Transcribe the line that contains "Task: Toggle the Center checkbox" and every line after it to the end of the records, exactly and nothing else. Skip the pictures.

□ □ □ □ □

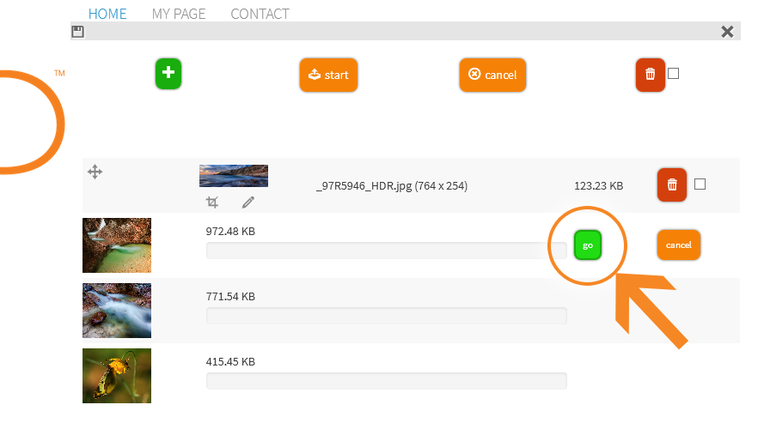Go to the MY PAGE menu item
Image resolution: width=764 pixels, height=429 pixels.
pos(178,14)
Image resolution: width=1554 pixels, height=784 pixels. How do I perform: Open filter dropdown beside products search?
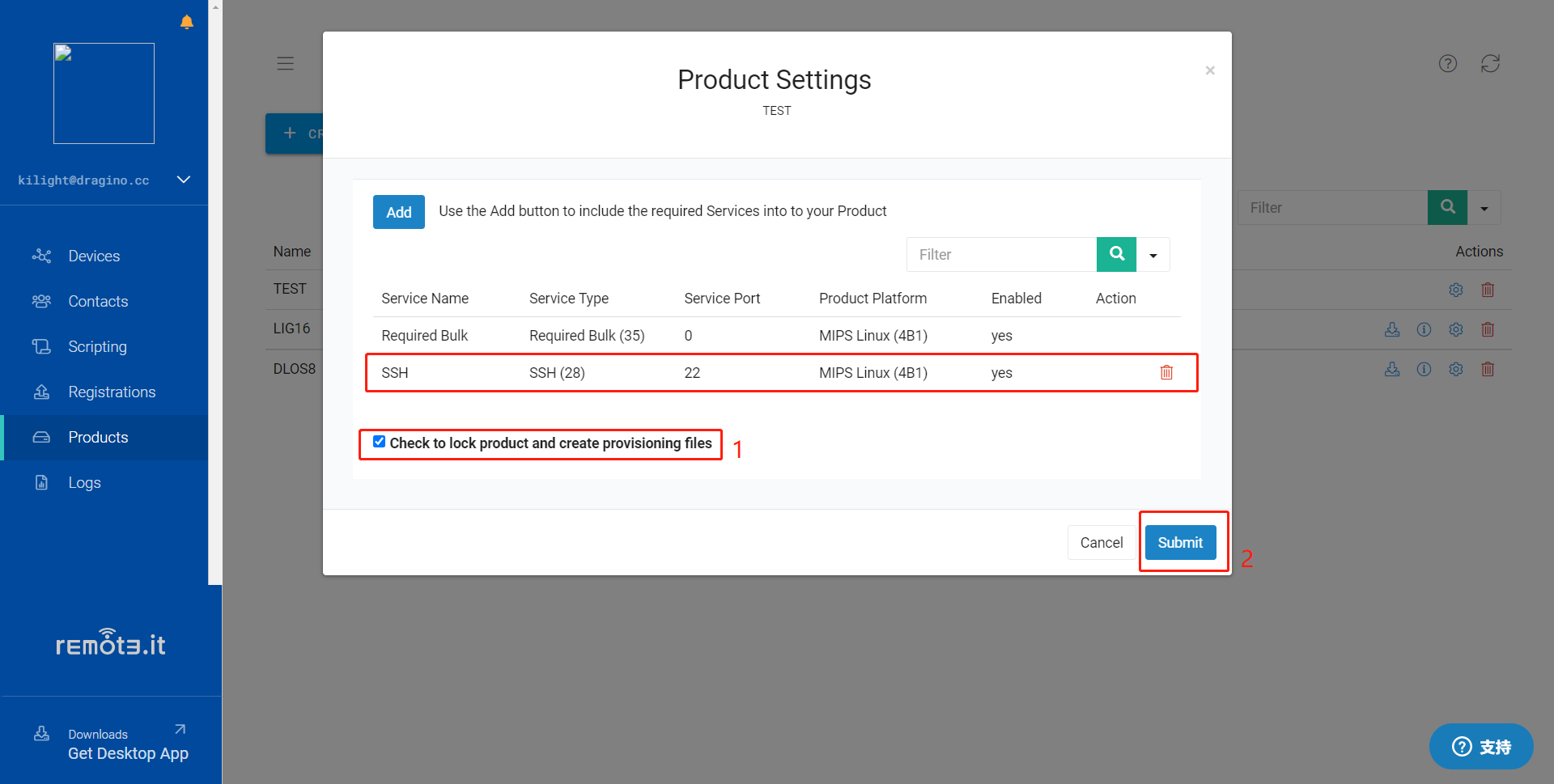pos(1484,208)
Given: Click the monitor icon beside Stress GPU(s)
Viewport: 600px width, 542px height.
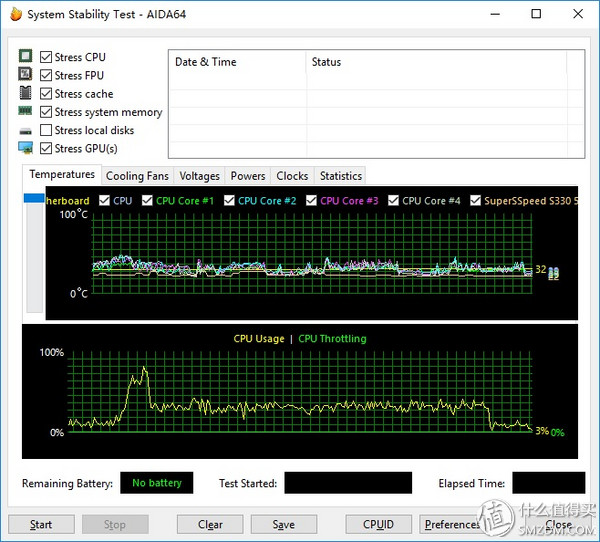Looking at the screenshot, I should point(25,148).
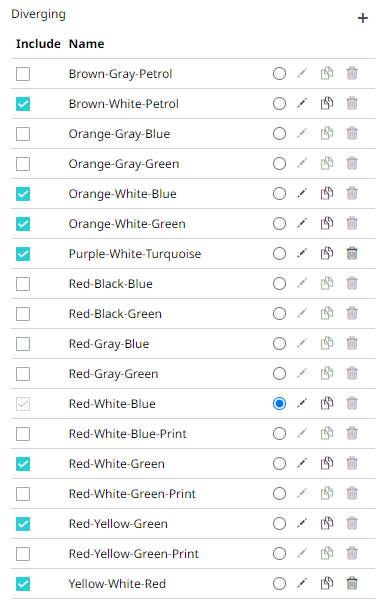Viewport: 387px width, 609px height.
Task: Set Purple-White-Turquoise as default via radio button
Action: coord(279,254)
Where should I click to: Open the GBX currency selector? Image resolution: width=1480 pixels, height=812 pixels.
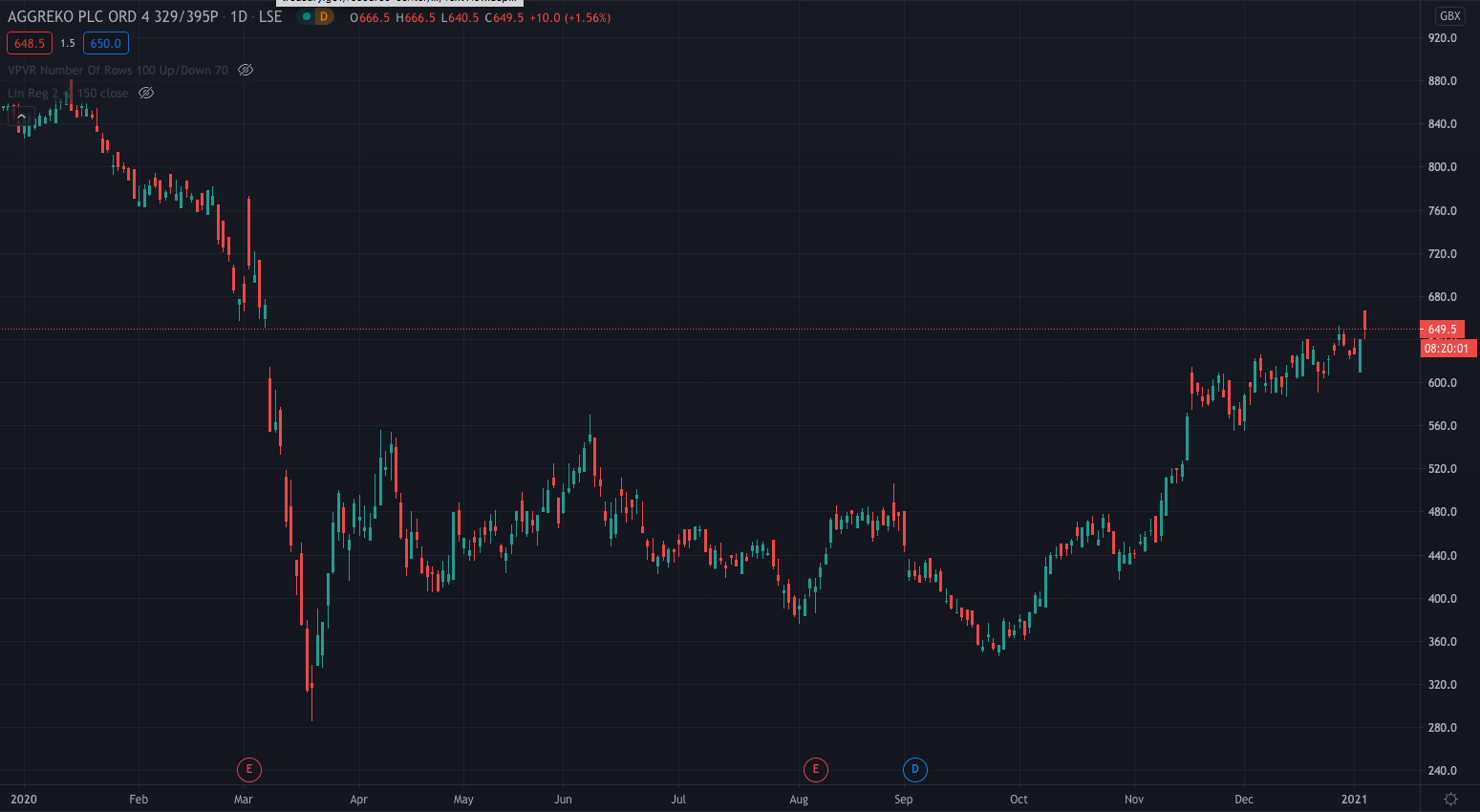[x=1449, y=16]
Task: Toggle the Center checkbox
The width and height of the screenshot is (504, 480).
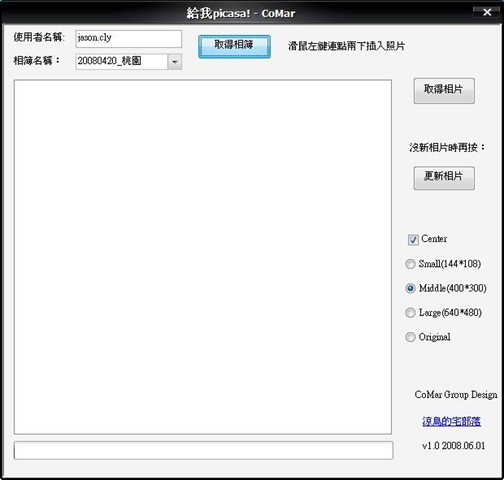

□ □ □ □ □

RESULT FOR THIS EXERCISE:
Task: Toggle the Center checkbox
The width and height of the screenshot is (504, 480).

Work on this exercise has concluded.